(8)
「それで」
「意味がなくても、まあ、いいんですけど」
「それで」
「先生に、変なところを指摘してほしい、と思います」
「理論上は可能だろうね。その内藤さんが、体育専門学部のオリンピック特待生で、走り幅跳びとか高飛びとかの陸上競技で超人的な記録を持っていて、しかも、窓からの大ジャンプの練習をあらかじめしてたなら」
「はあ」
「分からない」
「え。いや、分かります。軽音の部室の窓、喫煙所、最短でも二メートルくらいはあると思います。窓枠に足をかけて、助走なしで」
「内藤さんに、できるの」
「ひょろいです。背は高いけど。たばこは吸ってるし、やつれてるし、髪は、変なちょんまげだし、そんな身体能力を秘めてるとは」
「じゃあ」
「な」
「うん」
「な、七不思議」
「ちがうと思ってるなら、言わなきゃいいのに」
「すみません。でも」
「うん」
「血が」
「説明がつかない」
「はい。一貫性。そうなんですよ。全部、消える血だったら、わたし、気のせいにできたんですけど。先生も見ましたよね。てゆうか、そうじしてたじゃないですか」
「そうだよ」
「そうだよ、って」
「どうするの」
「なにがです」
「論理的に説明しようとがんばるの。七不思議ってことにするの」
「どっちもできませんでした」
「どうするってことだろう」
「聞いてください」
「はい」
「そのあと、軽音楽部のむかいの吹奏楽部、これも防音ドアですけど、あけようとしました。あきませんでした。

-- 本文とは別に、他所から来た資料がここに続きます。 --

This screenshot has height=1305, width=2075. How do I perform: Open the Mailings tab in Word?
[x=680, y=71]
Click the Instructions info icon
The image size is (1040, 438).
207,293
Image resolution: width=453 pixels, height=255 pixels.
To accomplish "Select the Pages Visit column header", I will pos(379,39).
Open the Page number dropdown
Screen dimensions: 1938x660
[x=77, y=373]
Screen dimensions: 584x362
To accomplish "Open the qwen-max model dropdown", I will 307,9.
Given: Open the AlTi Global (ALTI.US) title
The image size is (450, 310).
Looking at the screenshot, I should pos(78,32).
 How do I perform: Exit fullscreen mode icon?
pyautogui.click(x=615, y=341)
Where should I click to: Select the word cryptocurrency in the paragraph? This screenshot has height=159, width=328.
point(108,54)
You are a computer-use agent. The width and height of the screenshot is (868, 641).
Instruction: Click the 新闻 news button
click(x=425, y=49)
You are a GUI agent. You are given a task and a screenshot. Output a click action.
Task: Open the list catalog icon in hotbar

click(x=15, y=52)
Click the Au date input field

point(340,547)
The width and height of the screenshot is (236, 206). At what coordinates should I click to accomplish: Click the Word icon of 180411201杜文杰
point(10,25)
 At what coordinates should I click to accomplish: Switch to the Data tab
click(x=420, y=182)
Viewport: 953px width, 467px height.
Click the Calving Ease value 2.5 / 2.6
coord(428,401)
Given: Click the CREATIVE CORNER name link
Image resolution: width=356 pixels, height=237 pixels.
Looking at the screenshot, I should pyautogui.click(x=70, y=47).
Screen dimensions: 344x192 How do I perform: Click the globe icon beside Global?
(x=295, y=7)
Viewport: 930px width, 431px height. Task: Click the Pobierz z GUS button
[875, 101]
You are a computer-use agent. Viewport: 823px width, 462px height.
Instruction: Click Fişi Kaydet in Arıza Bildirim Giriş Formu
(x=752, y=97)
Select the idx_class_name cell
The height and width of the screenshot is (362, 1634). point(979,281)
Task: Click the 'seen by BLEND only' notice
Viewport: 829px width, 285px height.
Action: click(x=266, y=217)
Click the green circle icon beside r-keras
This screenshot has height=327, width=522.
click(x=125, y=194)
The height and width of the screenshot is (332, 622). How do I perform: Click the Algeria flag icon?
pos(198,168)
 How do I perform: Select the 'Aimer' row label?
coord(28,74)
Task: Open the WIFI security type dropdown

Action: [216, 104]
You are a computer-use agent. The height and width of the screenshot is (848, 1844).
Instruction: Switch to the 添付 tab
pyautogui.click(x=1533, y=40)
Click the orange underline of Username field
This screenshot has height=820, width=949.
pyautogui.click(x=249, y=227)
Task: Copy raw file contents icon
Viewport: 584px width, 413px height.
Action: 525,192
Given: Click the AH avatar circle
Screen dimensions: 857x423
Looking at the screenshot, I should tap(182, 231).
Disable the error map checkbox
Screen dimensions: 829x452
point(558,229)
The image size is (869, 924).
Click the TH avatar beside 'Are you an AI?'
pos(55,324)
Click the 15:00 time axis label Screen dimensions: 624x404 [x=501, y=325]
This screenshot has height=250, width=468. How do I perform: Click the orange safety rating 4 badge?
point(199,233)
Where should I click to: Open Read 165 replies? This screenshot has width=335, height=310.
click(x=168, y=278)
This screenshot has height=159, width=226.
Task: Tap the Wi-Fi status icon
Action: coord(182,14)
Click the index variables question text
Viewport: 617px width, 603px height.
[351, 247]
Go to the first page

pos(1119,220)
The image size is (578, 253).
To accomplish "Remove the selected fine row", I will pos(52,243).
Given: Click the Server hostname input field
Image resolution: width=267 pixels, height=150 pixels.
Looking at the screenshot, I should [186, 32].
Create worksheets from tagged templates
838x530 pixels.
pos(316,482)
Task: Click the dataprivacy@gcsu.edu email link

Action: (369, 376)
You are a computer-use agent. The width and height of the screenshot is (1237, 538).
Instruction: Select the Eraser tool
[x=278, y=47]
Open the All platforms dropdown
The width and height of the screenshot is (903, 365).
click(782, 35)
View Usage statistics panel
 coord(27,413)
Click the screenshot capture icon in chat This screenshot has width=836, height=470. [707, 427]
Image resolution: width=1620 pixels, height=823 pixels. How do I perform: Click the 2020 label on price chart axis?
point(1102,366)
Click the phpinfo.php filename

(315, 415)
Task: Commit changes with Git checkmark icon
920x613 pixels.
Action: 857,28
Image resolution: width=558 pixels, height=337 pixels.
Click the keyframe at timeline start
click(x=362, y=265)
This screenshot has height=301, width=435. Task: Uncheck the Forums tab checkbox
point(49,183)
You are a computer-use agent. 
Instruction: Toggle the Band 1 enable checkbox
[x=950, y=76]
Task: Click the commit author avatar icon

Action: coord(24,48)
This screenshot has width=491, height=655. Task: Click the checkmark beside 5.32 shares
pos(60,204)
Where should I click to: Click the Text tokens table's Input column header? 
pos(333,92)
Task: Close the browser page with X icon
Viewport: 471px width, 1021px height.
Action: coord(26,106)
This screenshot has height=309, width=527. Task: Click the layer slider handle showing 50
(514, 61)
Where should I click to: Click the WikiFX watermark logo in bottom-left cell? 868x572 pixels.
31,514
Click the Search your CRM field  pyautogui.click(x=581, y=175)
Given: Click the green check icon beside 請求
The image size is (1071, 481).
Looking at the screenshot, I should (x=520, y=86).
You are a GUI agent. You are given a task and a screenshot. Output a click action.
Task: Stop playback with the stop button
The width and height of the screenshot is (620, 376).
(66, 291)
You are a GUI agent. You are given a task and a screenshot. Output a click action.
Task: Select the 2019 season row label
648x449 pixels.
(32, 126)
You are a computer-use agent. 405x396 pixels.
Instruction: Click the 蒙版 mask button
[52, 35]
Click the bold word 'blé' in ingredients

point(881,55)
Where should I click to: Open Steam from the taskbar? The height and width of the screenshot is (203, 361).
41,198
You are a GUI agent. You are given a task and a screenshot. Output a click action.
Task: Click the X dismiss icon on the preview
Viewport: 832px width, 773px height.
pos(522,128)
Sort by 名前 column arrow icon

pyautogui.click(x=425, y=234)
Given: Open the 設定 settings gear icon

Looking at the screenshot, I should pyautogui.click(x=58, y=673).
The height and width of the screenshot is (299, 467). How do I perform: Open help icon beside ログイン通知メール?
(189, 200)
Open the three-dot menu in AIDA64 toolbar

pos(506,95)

二階にあがって、テーブルとソファを横ぎって、右が女子トイレで、左に入る廊下があったじゃないですか。
そっちに行ったんです。
文サなので、文化系サークルの部室がならんでるんです。部室といっても、パーテーションでみっつに区切られてるだけでしたけど。
一番手前の部室は、まんなかに正方形の机があって、書類がちらかってました。わたしに背中をむけて、テレビを見てる人がいました。
「あの」
って声をかけても、ふりかえってくれませんでした。ヘッドホン、してたんです。それで、近づいたら、テレビの画面にうすくうつったわたしに気づいて、
「はい」
「あの」
「なんですか」
「さっき、なんか、変な音がしませんでしたか」
「どんな」
「足音とか、ぼん、って音とか、声とか」
「ぜんぜん」
「ぜんぜん、ですか」
「ゲームしてたんで」
くわしくないのでよく分からないんですけど、RPGみたいでした。プレステでした。